A 90 DAY, 700 SQ KM 3D SEISMIC SHOOT ended in February 2008 in the 1,305-sq Bock J offshore Equatorial Guinea. The crew was BJP Pioneer SV.
THE DRILLSHIP DEEPWATER Pathfinder moved from the deepwater Agbami 3 ST2 to spud Aje 4 in the first week of February. Aje 4 is located in less than 200metres of water. By February 18, two casings had been run in the well and the operation was in the 12-1/4’ hole. The technical operator, Chevron (18%), doesn’t plan to test this well in the event of a successful outcome. The idea is to run production casing and suspend the well as a potential producer. Aje 4 is expected to confirm that the field indeed has 1 .2Trillion cubic feet of gas as well as up to 200million barrels of oil. The first two wells encountered two main hydrocarbon rich reservoirs, each of Turonian and the Cenomanian age, but Aje 3 encountered the Cenomanian reservoir at a level significantly down-dip from the discovery well, as well as below the existing oil-water contact defined in Aje-2. The well did indeed “see” the Turonian level updip of the two earlier wells and located above the gas water contact encountered in both Aje-1 and Aje-2 but the presence of gas in the reservoir could not be tested due to poor reservoir properties at the Aje-3 location. Participants in the 1,840 sq km OML 113, which contains the Aje field, include Yinka Folawiyo (holding operator 60%),Vitol Exploration (12.83%), Energy Equity Resources (6.50%) as well as Providence Resources (2.67%).
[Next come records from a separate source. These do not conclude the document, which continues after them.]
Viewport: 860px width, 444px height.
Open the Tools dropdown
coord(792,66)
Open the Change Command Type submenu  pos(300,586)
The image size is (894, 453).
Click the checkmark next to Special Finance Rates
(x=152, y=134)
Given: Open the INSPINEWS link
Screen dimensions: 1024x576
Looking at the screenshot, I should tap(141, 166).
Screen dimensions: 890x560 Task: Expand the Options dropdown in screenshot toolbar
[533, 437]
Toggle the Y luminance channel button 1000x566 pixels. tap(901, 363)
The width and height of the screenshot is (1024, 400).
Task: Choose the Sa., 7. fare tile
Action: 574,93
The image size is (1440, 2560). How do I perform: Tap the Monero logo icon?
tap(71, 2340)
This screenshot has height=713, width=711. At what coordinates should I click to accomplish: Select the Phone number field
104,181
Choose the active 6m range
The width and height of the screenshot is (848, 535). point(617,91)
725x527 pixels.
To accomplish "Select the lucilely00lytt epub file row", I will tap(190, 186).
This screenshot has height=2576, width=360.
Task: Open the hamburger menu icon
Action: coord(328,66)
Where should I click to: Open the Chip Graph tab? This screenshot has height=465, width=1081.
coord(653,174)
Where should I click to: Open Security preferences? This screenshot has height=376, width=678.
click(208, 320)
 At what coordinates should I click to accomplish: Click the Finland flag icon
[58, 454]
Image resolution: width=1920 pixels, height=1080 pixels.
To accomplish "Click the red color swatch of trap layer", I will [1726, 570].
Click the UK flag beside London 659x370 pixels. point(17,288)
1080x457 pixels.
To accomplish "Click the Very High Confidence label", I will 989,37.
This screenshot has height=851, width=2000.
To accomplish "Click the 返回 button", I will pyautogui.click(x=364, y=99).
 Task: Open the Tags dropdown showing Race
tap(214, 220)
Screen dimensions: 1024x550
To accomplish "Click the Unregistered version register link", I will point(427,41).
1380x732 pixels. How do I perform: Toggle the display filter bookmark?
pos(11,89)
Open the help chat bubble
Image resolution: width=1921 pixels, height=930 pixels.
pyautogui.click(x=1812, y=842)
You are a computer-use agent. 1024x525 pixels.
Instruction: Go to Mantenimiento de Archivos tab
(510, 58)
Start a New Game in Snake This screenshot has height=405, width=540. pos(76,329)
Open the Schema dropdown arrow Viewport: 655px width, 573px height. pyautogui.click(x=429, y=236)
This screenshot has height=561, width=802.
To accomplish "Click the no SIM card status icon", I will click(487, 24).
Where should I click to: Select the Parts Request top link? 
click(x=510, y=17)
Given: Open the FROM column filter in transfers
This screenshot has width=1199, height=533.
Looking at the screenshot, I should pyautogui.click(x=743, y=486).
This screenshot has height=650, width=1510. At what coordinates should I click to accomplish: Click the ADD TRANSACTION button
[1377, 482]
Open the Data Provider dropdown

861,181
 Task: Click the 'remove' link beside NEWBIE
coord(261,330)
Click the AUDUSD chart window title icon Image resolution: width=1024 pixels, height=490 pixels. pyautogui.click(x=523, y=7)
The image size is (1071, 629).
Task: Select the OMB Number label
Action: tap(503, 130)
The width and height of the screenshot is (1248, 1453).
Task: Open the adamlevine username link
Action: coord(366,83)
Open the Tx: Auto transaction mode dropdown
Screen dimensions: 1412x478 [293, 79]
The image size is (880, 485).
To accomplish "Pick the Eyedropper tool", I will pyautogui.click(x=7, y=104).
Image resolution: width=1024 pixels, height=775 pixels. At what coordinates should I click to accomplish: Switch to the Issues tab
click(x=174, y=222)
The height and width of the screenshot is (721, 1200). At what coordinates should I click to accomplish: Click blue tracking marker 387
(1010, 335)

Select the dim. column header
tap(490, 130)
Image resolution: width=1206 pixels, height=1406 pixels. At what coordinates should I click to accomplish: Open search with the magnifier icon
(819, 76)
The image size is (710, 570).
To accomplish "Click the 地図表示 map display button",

DEVON ENERGY, THE LARGE American Independent, is embarking on a three-well programme to evaluate the Venus oil discovery in Offshore Block P in Equatorial Guinea. The Crosco semi-submersible rig “Zagreb 1 “is being deployed to drill three locations, to test some of the identified prospects in the vicinity of the Venus discovery. Devon’s geoscientists have identified at least three play types along the western limit of the block, one at Tertiary level and two in the Cretaceous. From north to south of the block, Devon has defined such playtypes as Luna (channel complex overlying the Upper Cretaceous series), Estrella, Marte, Jupiter and Sol (Tertiary valley fill). The prospects, which are located in the southern portion of the block, have similarities to Upper Cretaceous structures in former Block G. Block P has an area of 1.619 sq km and covers grid blocks H- 17, 1-17, H- 18 and 1-18 in the Rio Muni Basin. The acreage lies mainly on the shelf, between the coastline to the east, and Block H (Atlas) plus Block L (Chevron) to the west. Devon made the Venus oil discovery in September 2005. The P-2 wildcat encountered about 45m of net oil pay in Upper Cretaceous (Campanian?) sands. The well was spudded in August 2005 with the semi-submersible Global Santa Fe rig Aleutian Key, but ended at a depth of about 2,160m. A sidetrack kicked off and reached a final depth of about 2,270m. Well P2ST encountered 35m of net oil pay downdip, but no tests were carried out. Devon says that the reservoir encountered in Venus-I is composed of multiple channel sands, similar in type to the sands in Zafiro. The operator is carrying out detailed seismic interpretation and AVO analysis. If the appraisals work, the accumulation could be brought on-stream by 2008. Well P-2 is located in the southwestern part of the acreage, about 2km south of wildcat P-1 and 30km NW of Bata in 253m of water depth. Early in October 2004, Devon had plugged and abandoned its first well in Block, wildcat P-1 on the Jupiter prospect. That well was also drilled with the semi-submersible GSF “Aleutian Key”. The company assumed that no oil show was encountered in that exploration programme. P-I is sited in 219m of water, some 60km north- northeast of the Ebano field and 30km northwest of Bata in the southwestern portion of the tract. The interests in the licence are shared between operator Devon with 38.4% and Petronas 31%, DNO 5% and Atlas Petroleum 5.6%. State hydrocarbon company GEPetrol is 20% carried.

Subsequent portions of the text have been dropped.